Наконец, из закопченной печи, в зеве которой играл веселый трескучий огонь, был подан кипящий котел с мясом, а обильная телом блондинка, которую все ласково называли Марточкой, стала игриво разносить вино, которое цедила из стоящего неподалеку бочонка; при этом зазывно колыхалась ее высокая молочная грудь, поджатая снизу тугим корсетом.

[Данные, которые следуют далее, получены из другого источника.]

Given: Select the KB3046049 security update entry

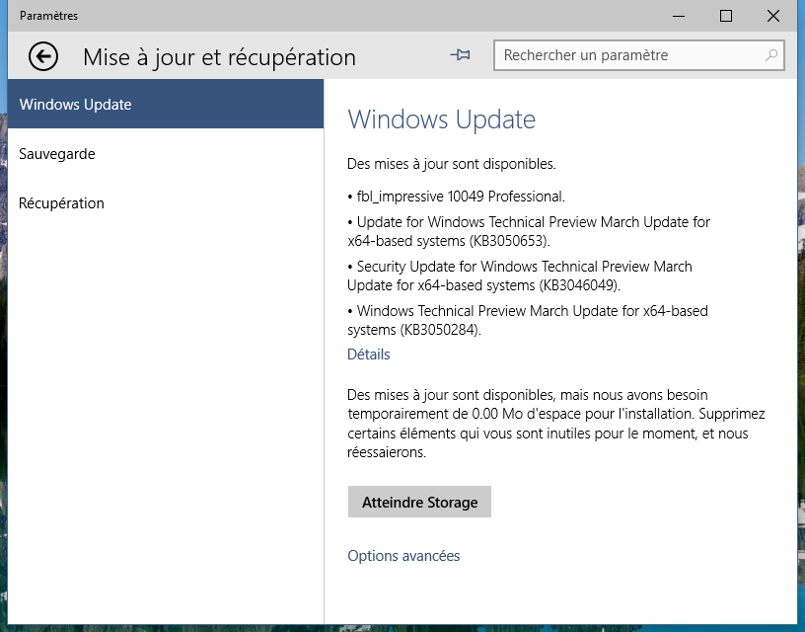Looking at the screenshot, I should point(520,276).
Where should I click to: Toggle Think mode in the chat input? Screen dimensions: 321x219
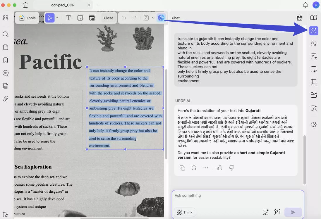pyautogui.click(x=184, y=212)
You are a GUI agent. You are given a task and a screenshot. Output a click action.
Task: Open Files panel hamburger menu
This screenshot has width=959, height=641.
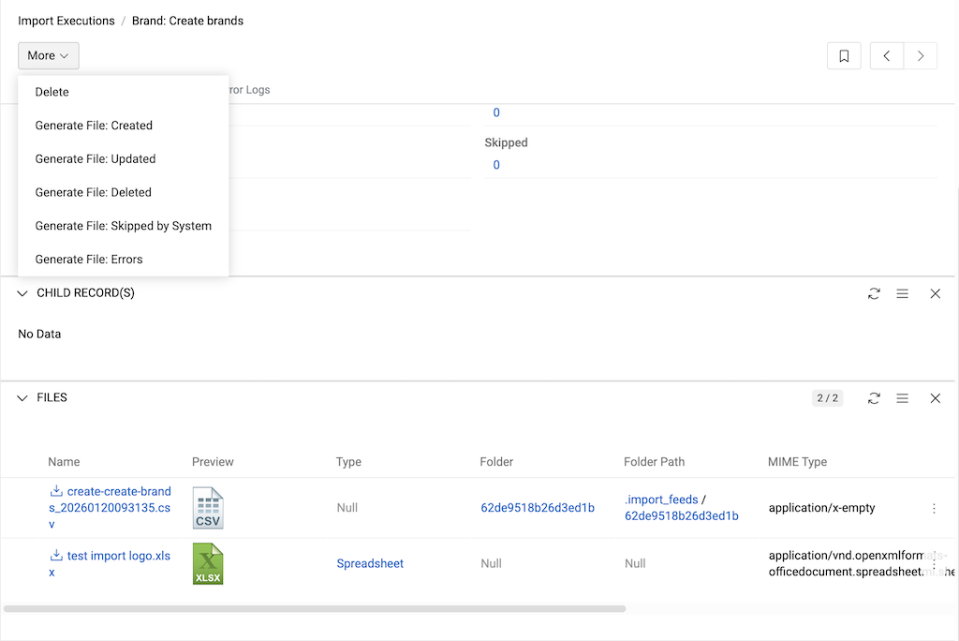click(903, 398)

Сотрапезники принялись шумно выуживать и делить между собой куски говядины, доминиканец же, который многие годы обходился без пищи, пригубил кисловатое рейнское.

Когда же, осушив кружку, он поднял глаза, – увидел сидящего напротив Одноглазого, словно бы материализовавшегося из воздуха.

– Будет ли брат Фергаас отрицать, что я спас ему жизнь? – усмешливо задал он тот же вопрос, что при первой встрече.

– Жизнь ничто по сравнению со смертью, – ответил монах, стараясь сохранять спокойствие. – Смерть – выражение высшей любви нашей к Богу. Умирая, человек умирает для себялюбия, смерть убивает его «я», разлучает душу с телом, так что душа вообще расстается с этим миром. А что иное заслужила она, как не уход в Бога Предвечного, который ради этой смерти через любовь станет ее жизнью?! – это были уже слова одной из проповедей доминиканца. Произнося их, он даже по привычке возвысил голос, и окружающие на минуту примолкли, глядя в его сторону с почтительной опаской.

Спохватившись, монах замолк, за столом восстановился прежний сдержанный гвалт, а Одноглазый язвительно проговорил:

– Выходит, мой поступок был излишним, поскольку святой отец ищет смерти?

– Жизнь и смерть в руках Господа нашего, – уклончиво отозвался доминиканец.

Одноглазый вытащил из своей миски кусок мяса на желтой сахарной кости, попробовал было откусить, но обжегся, с раздражением бросил его обратно и вытер руки о край скатерти.

– Скверное вино, – заметил он позже, ставя пустую кружку на стол и утирая рот узкой смуглой ладонью с крупным перстнем темного камня на холеном пальце.

– Не хуже, чем в других харчевнях, – сдержанно отозвался доминиканец, жестом подзывая Марту, чтобы принесла еще рейнского.

– Святой отец совсем не ест, – заметил собеседник, заострив на монахе зоркий взгляд единственного глаза, который казался Фергаасу то черным, то голубым. – Но пьет вино.

– Спаситель наш Иисус тоже пил вино, – заметил монах.

– Вот человек, любящий есть и пить вино, – процитировал Одноглазый Евангелие. – Друг мытарей и грешников.

– Он послан был врачевать не здоровых, но больных, – напомнил доминиканец.

– Пил вино, а других призывал к трезвости, – ядовито заметил Одноглазый и привел еще одну выдержку из Писания: «Трезвитесь, бодрствуйте, потому что противник ваш диавол ходит, как рыкающий лев, ища, кого проглотить».

– Это слова апостола Петра из его Первого послания, – уточнил монах.

– А разве учитель и ученик не одно и тоже? – усмехнулся Одноглазый и добавил: – А вот слова Иисуса: «Смотрите же за собою, чтоб сердца ваши не отягчались объедением и пьянством, и заботами житейскими…»

На доминиканца потянуло опасным холодком еретической провокации, и он сомкнул уста, тревожно подумав: «Уж не шпион ли самого папы?»

– Вино возбуждает плоть, – проговорил Одноглазый, запивая рейнским наконец-то остывшее мясо. – Вы же согласитесь, святой отец, что с каждой новой кружкой бюст Марты становится все соблазнительнее.

– Вы слышали, что сказано древним: не прелюбодействуй, – отозвался монах, решительно переходя в наступление. – А я говорю вам, что всякий, кто смотрит на женщину с вожделением, уже прелюбодействовал с нею в сердце своем… Если же правый глаз твой соблазняет тебя, вырви его и брось от себя, ибо лучше для тебя, чтобы погиб один из членов твоих, а не все тело твое было ввержено в геенну… – Еще не закончив фразы, доминиканец оцепенел нутром, осознав допущенную непоправимую бестактность: у собеседника отсутствовал именно правый глаз, а в левом от слов Фергааса заплясали злые желтые огоньки.

– Кто из любви к Богу молит о смерти, не станет ли молить о жизни из любви к женщине? – саркастически произнес Одноглазый и поднялся из-за стола.